▶ _Selected extract_

- - - - - - -

Small scale gill-net fisheries are a recognised issue for marine turtles in many regions of the world, either through direct evidence, or implied from stranded turtles found close to fishing areas (Peckham et al., 2007; Wallace et al., 2010; Alfaro‐Shigueto et al., 2011). However, importantly, small scale gill net fisheries are not only affecting marine turtles; other taxa, such as small cetaceans (Read, 2008; Mangel et al., 2010), sirenians (e.g. Northridge et al., 2017; Temple et al., 2018), and elasmobranchs (e.g. Alfaro-Cordova et al., 2017), are also impacted. Often these species groups are impacted within a single fishery or jurisdiction, and often the individual species affected are conservation dependent as evidenced by their listing on the IUCN Red List or national threatened species lists.
Indeed, several recent publications have focused on impacts on more than one taxon (e.g. Alfaro-Shigueto et al., 2018; Temple et al., 2018), or from more than one type of fishery (e.g. Riskas et al., 2016). Collectively, these recent papers all highlight the need for increased cooperation among managers and fishers involved in different fisheries types and expansion of efforts to collect robust bycatch data to examine the extent of the impact of small-scale fisheries on threatened marine species. One option which shows considerable promise to improve data collection from small-scale fisheries involves the use of remote electronic monitoring cameras (Bartholomew et al., 2018). The authors found the cameras were effective at quantifying elasmobranch bycatch, especially rays, and with modification could be used to detect and quantify marine turtles or mammals. One of the key benefits of the technique, or similar automated tools, would be to improve species identification and reduce the cost and deficiencies of on-board observer programs or fisheries logbooks. Hence, they warrant further investigation in a wide array of fisheries types.
Most fisheries are managed independently from each other, and bycatch mitigation tends to be focused on single species. Thus, with small-scale fisheries often impacting more than one conservation dependent species, and an increase in the concern for many of them, there is a need to understand the multi-taxa impacts arising from existing mitigation. A recent paper by Gilman et al. (2019) has neatly summarised several areas across several commercial fisheries, including gill net fisheries, where mitigation of bycatch for one species/taxon can either benefit or have unintended negative impacts for other species. For gill net fisheries some of the bycatch mitigation techniques used to minimise impacts on sea turtles also work to varying degrees across species such as net mesh sizes, net tightness and illumination (Mangel et al., 2018) and these warrant testing in other small-scale gill net fisheries.

- - - - - - -

▶ _Excerpted data_
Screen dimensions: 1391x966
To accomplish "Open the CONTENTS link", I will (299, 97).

- - - - - - -

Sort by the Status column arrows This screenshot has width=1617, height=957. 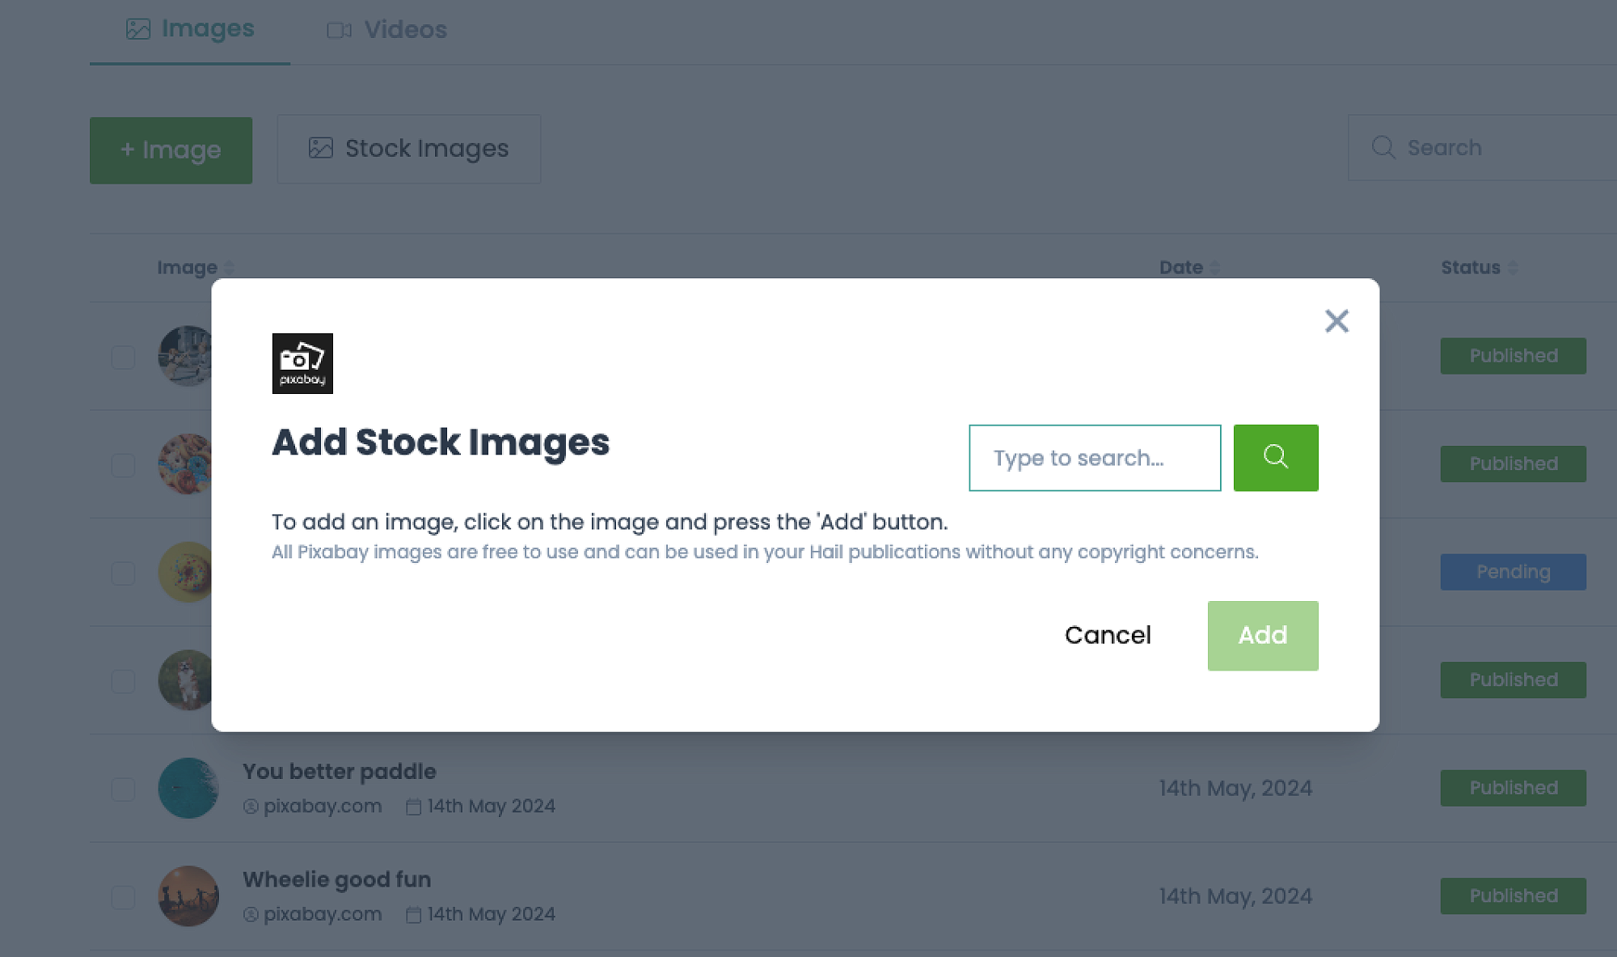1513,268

- - - - - - -

▶ _What to do_
(1) In the passage on gill-net bycatch, list the taxa other than marine turtles that are named as also affected by small-scale gill-net fisheries.
(2) Pick up the passage on gill-net bycatch after its final sentence and carry it forward.

▶ _Per-task outputs_
(1)
- Small cetaceans
- Sirenians
- Elasmobranchs

(2)
It is also vital to consider the relationship between small- scale fisheries and the livelihoods of coastal communities, in particular the role of fisheries, and the influence of fisheries management, on poverty alleviation, food security and wellbeing (Béné, 2006). While these themes are being increasingly examined, recent papers continue to highlight the need for further research on, and inclusion of, human dimensions as they relate to small-scale fisheries, bycatch management, and threatened species conservation (e.g. Campbell et al., 2016; Panagopoulou et al., 2017; Aswani et al., 2018). By combining an improved understanding of the relationship between small-scale fisheries and livelihoods of fishing-based communities coupled with knowledge and development of bycatch mitigation, we can be in a better place to implement locally relevant methods to minimise inadvertent negative impacts on people and the environment.
Alfaro-Cordova, E., A. Del Solar, J. Alfaro-Shigueto, J.C. Mangel, B. Diaz, O. Carrillo & D. Sarmiento. 2017. Captures of manta and devil rays by small-scale gillnet fisheries in northern Peru. Fisheries Research 195: 28-36.
Alfaro‐Shigueto, J., J.C. Mangel, F. Bernedo, P.H. Dutton, J.A. Seminoff & B.J. Godley. 2011. Small‐scale fisheries of Peru: A major sink for marine turtles in the Pacific. Journal of Applied Ecology 48: 1432-1440.
Alfaro-Shigueto, J., J.C. Mangel, J. Darquea, M. Donoso, A. Baquero, P.D. Doherty & B.J. Godley. 2018. Untangling the impacts of nets in the southeastern Pacific: Rapid assessment of marine turtle bycatch to set conservation priorities in small-scale fisheries. Fisheries Research 206: 185-192.
Aswani, S., X. Basurto, S. Ferse, M. Glaser, L. Campbell, J.E. Cinner T. Dalton, L.D. Jenkins, M.L. Miller, R. Pollnac, I. Vaccaro & P. Christie. 2018. Marine resource management and conservation in the Anthropocene. Environmental Conservation 45: 192-202.
Béné, C. 2006. Small-scale fisheries: Assessing their contribution to rural livelihoods in developing countries. FAO Fisheries Circular. No. 1008. Food and Agricultural Organisation of the United Nations: Rome, Italy. https://www.fao.org/3/a-j7551e.pdf.
Campbell, L.M., N.J. Gray, L. Fairbanks, J.J. Silver, R.L. Gruby, B.A. Dubik & X. Basurto. 2016. Global oceans governance: New and emerging issues. Annual Review of Environment and Resources 41: 517-543.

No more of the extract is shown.